FINN RUSSELL will be given as much time as the Lions management team can possibly afford in his race to recover from a minor Achilles tear so that he can be in the selection mix for the tourists’ three-match Test series against South Africa, which kicks-off next Saturday.

The Scottish playmaker has been ruled out of the tourists’ three remaining warm-up matches due to the injury, and head coach Warren Gatland has flown England’s Marcus Smith out to South Africa as a precaution, but for as long as Russell remains a part of the touring party then his courageous style will be regarded by the coaching staff as potentially a game-breaking alternative to the more controlled approach to stand-off play offered by Dan Biggar and Owen Farrell. 

“We’ll give Finn the best possible chance we can give him,” insisted Lions assistant coach Neil Jenkins. “He’s a class act, a class player, a good man, and an important part of this squad – so hopefully he can get himself fit and give himself an opportunity to be involved in these Test matches. 

“He’s being monitored and looked after every day, so we’ll see where he is at each day. We’ve got a fantastic medical staff so they’ll give him every opportunity that they can to get himself fit, and hopefully he can get himself right and put himself up for selection.” 

Meanwhile, Jenkins insisted that the Lions’ preparation for tonight’s clash against South Africa ‘A’ has not been negatively impacted by attack coach Gregor Townsend – the Scotland head coach – being stuck in isolation at the moment, meaning he has to communicate his game-plan to the squad via video calls. 

The Welshman insisted that between Gatland, defence coach Steve Tandy and himself, there is more than enough rugby knowledge to fill the void created by Townsend’s absence. 

“We’ll be clear and concise, and the guys will be ready to rock tomorrow night,” insisted the Welshman. “There was always a possibility that something like this could happen, and it has happened, but we like to think that we’ve gone about our business pretty well and we’re looking forward to the match now.” 

“We’ve also got some fantastic players here who can lead from the front both on and off the pitch,” he added. “Certainly, our decision-makers and our 10s are experienced players, and they can take a fair bit of responsibility as well. So, it is about everyone linking-in and everyone helping-out, the same as they always do – it is no different really. 

“We have some world class players in our squad and talent throughout, so training is exceptional. Sometimes you are going against each other and it is a Test match in itself without the full-on contact – the speed of work, decision-making and accuracy has been very, very good, and I think we have seen some of that in the games already. 
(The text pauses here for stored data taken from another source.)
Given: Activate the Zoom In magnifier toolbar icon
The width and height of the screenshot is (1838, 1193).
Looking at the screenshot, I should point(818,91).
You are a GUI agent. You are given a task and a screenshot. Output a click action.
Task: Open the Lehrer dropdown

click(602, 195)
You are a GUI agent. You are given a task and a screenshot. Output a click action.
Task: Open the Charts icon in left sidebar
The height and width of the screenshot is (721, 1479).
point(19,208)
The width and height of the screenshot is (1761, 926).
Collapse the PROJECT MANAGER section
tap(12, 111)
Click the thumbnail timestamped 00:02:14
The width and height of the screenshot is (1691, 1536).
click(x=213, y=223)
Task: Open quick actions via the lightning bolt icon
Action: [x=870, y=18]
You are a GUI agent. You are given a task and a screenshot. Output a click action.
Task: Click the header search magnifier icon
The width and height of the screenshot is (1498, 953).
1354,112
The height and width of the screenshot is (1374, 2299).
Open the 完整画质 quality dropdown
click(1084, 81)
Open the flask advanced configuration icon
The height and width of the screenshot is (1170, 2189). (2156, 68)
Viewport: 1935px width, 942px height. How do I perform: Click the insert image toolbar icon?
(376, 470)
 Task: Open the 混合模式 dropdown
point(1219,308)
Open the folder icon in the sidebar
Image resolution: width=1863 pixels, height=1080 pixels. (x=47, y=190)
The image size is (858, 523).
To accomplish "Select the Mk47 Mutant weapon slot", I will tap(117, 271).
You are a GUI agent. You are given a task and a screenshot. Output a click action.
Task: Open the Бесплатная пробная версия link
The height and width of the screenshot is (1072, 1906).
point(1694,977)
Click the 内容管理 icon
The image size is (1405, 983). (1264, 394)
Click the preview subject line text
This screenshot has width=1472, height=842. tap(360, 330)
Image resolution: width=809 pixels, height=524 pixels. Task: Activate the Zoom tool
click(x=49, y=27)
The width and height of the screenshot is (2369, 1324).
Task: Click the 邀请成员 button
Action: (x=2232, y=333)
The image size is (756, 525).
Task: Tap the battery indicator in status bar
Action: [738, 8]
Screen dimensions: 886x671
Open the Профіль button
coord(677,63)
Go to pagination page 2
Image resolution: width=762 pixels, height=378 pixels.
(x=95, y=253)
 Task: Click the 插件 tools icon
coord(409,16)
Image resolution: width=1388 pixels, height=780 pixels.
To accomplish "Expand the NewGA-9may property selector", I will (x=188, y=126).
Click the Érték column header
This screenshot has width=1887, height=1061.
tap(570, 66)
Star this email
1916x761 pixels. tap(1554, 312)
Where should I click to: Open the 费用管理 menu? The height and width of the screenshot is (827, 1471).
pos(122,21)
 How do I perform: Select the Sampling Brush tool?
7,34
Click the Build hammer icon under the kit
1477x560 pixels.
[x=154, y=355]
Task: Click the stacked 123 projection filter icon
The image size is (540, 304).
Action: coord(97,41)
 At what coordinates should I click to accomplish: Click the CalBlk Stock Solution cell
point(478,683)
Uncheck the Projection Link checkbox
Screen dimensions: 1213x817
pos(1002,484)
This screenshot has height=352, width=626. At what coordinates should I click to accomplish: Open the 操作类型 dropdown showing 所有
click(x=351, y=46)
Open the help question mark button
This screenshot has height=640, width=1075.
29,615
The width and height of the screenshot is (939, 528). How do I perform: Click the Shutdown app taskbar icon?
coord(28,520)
“Of course, we’d love Gregor to be here, there is no doubting that, and he will be here pretty soon – but we’ve got everyone chipping-in and giving their own input in the right way.” 

The will Lions face their biggest challenge of the tour against a South Africa ‘A’ side which is not far off the full Test team they are likely to face in 10 days’ time. 

With their warm-up game against Georgia last weekend being cancelled due to the prevalence of Covid in both squads, the Springboks have identified this game as their last opportunity to get all their available big-hitters up to match speed, and have selected a squad which contains 18 members of the 2019 World Cup winning squad, including 12 players who took part in their victory over England in the tournament final. 

“They’ll have a very good side out tomorrow, so I think it will be very tight and very tough, and it could go either way,” acknowledged Jenkins. “Of course, we would love to win and perform well, but it is not the be-all and end-all,” said Jenkins. “It is all about the Test series a week on Saturday and being ready for that – because that’s what you generally get remembered for on Lions tours.” 

Meanwhile, Covid is not the only troubling backdrop to this tour. At least 45 people have now died in the violence that has engulfed parts of South Africa since the jailing of former President Jacob Zuma last week. Almost 800 people have been arrested in the unrest that began last Thursday and turned violent over the weekend and the military has now been deployed to help the overstretched police, bringing into sharp focus once again the deep social problems the country is battling against. 

Springboks assistant coach Mzwandile Stick said he hopes that a successful summer for the national rugby team can help give the population some comfort and hope. 

“Everything that’s happening now is very, very sad but if we can get an opportunity as a Springbok team to unite the country and put a smile on people’s faces, that is what we live for,” he said. “Hopefully, we can do that by getting an opportunity to play against the British and Irish Lions and show the people of South Africa we can work together and start spreading some positive energy. Anything is possible – we can achieve anything as a country. 

“I will never forget the images on the streets after we won the World Cup where everyone – pink, black, white, brown, yellow – everyone on the streets was speaking only one language, which was the language of rugby. Everyone was happy at that time and those are the moments we want to create in South Africa. That’s the kind of hope we want to build.”